5. A minimalist BTO with Japanese sensibilities by Obbio Concept
With three young children and a busy lifestyle, the homeowners sought for a sanctuary that they could feel calm in. So when they got their keys to their new flat at Canberra, they opted for a minimalist style that would also reflect their love for Japanese design and culture.
The home relies heavily on the wood aesthetic, but balanced out with bright, white pockets of spaces in order to create a clean, clutter-free feel. In order to accommodate the needs of this large family, the home was designed with plenty of storage spaces.
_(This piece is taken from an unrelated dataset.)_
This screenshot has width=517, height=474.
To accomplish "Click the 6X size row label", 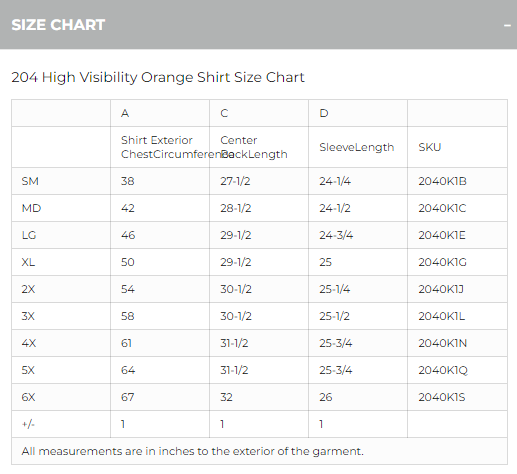I will click(x=61, y=397).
Most of which are concealed and hidden away in line with the theme.
A ryokan-style fluted wood screen was incorporated at the entrance of the home, setting the tone for how the rest of the space will look, whilst also lending privacy from neighbours that walk by. The shoe cabinet was also designed with a bench for wearing shoes that can be conveniently tucked away into the cabinet so that it doesn’t get in the way.
Nifty space-saving features continue in the rest of the home. The kitchen and study areas are enclosed behind glass doors to reduce the visual bulk. In the bathroom, the vanity cabinet was designed with an angle in order to facilitate movement in and around the bathroom. The bedroom too comes with an angled mirror panel at the sides of the wardrobe so that it takes up less space while helping to expand the room visually.